My response is _duh!_ 

P2P sites *themselves* are not the issue, it's the content people choose to share on them that is issue.

I'm in agreeance with the judge on this! :up:

Peace...


----------



## Rich-M (May 3, 2006)

Well enjoy.One time a while back I downloaded a torrent program intending to download something and lost my courage. Within a week I felt like I had lost control of my pc as all kinds of wacky things were happening including unexplained freezes. Remembered the downloader and uninstalled it and all went back to normal.

I clean pc's for a living.
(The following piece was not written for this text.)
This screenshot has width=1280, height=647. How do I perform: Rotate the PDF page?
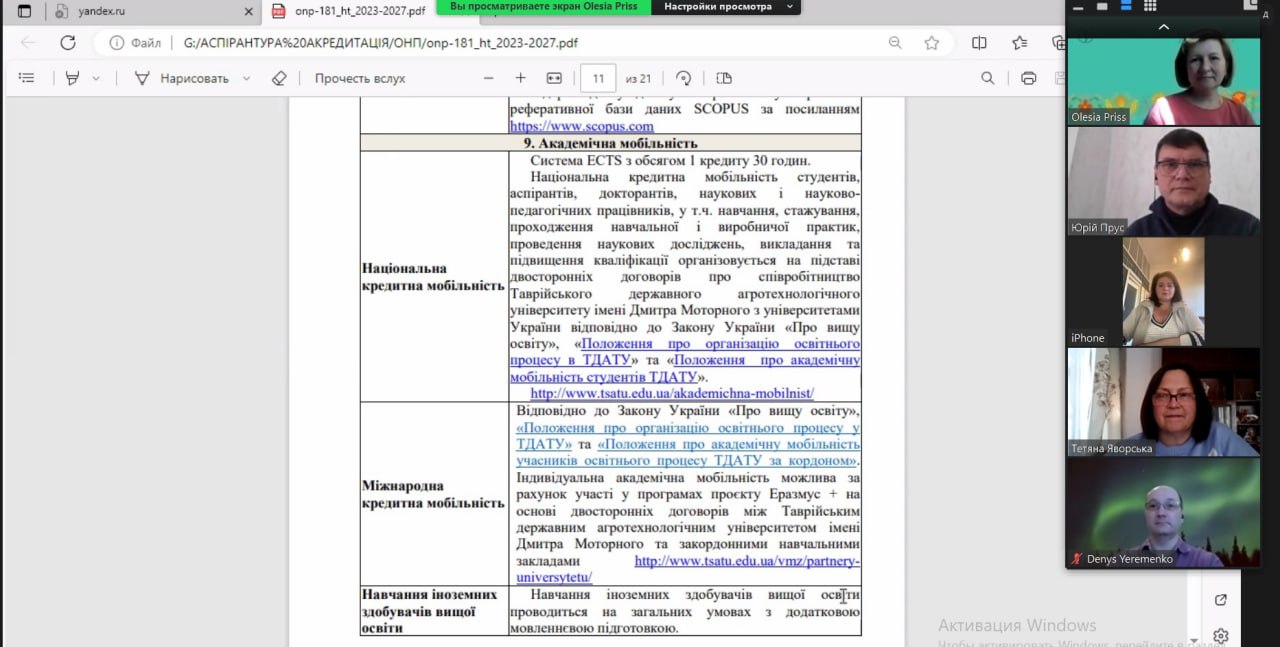coord(684,78)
I have never seen a pc with any torrent downloader on it that was not badly infected.


----------



## tomdkat (May 6, 2006)

Rich-M said:


> I clean pc's for a living. I have never seen a pc with any torrent downloader on it that was not badly infected.


I've got one I can show you. 

Actually, I've worked on systems that were infected with malware that had P2P apps installed and some machines that were not infected with malware that had P2P apps installed on them.

I've used some P2P apps to get more familiar with how they work and to see what kind of stuff is available but I don't download anything these days.

Back when Napster first came out, I downloaded a TON of stuff and even ripped some stuff to "contribute". After the novelty of that wore off, I stopped doing that completely. Then they got into trouble and so on.

Peace...


----------



## RootbeaR (Dec 9, 2006)

tomdkat said:


> I've got one I can show you.


Same here.

I already owned all the music I wanted before I learned how to turn a PC on.

I have heard different companies put dummy files up for people to steal and that these sometimes contain viruses or other malware.


----------



## tomdkat (May 6, 2006)

RootbeaR said:


> I have heard different companies put dummy files up for people to steal and that these sometimes contain viruses or other malware.


Yep, I've heard of these dummy files as well but I had not heard these "decoy" files actually contained malware or viruses.

Peace...


----------